> [What is being asked]:
Only an exact copy of the entries, stripped of pictures, will serve as the answer.

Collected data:
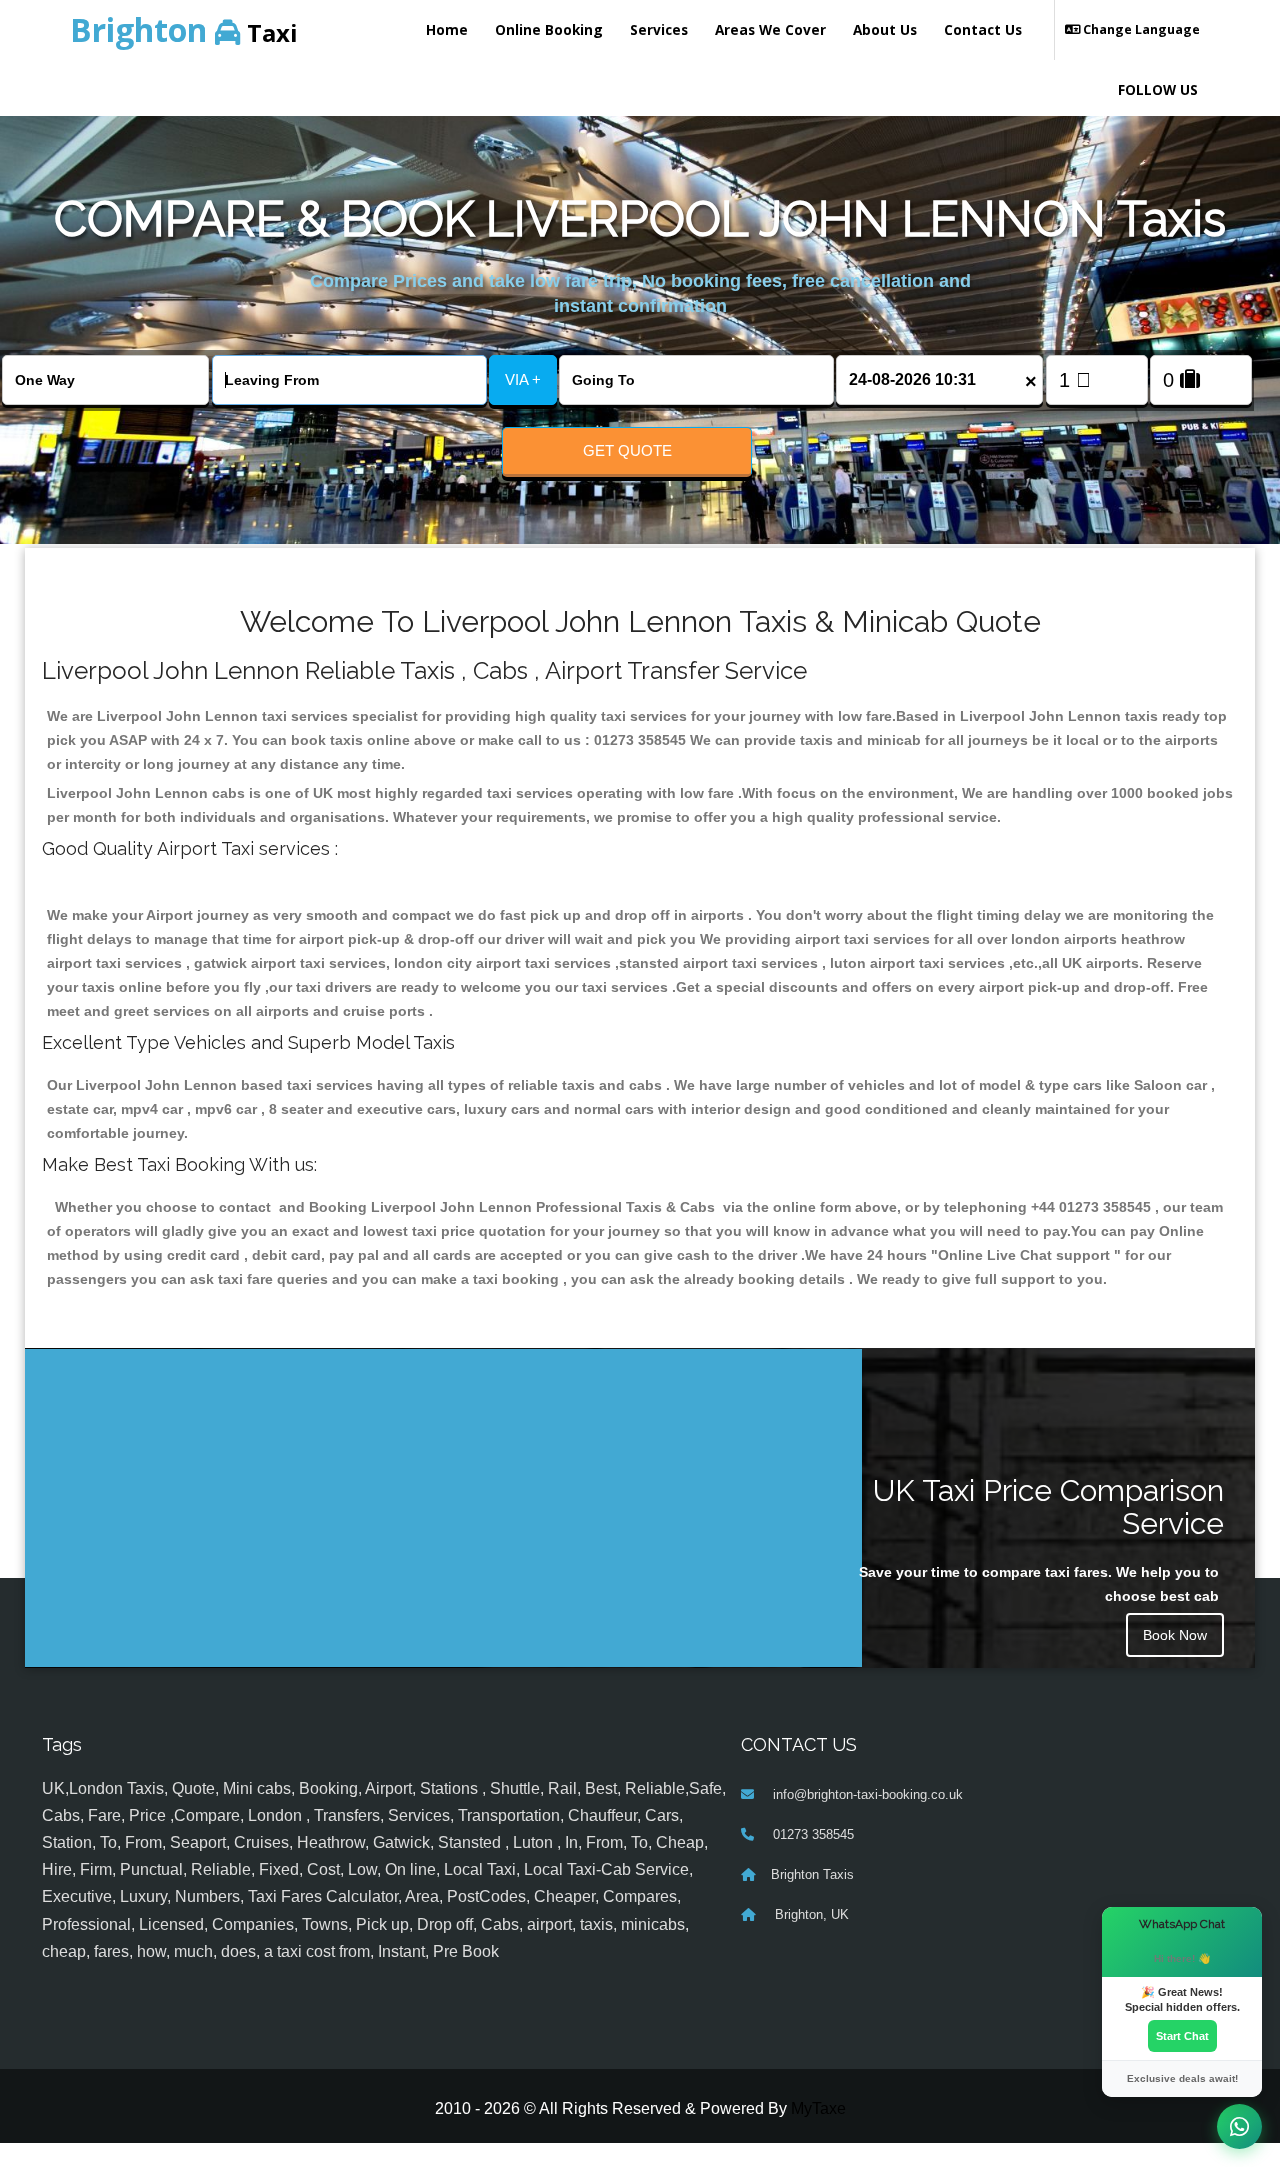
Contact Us (983, 29)
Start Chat (1182, 2036)
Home (447, 29)
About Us (885, 29)
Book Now (1175, 1635)
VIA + (523, 379)
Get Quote (627, 450)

> [Result of the task]:
Contact Us (983, 29)
Start Chat (1182, 2036)
Home (447, 29)
About Us (885, 29)
Book Now (1175, 1635)
VIA + (523, 379)
Get Quote (627, 450)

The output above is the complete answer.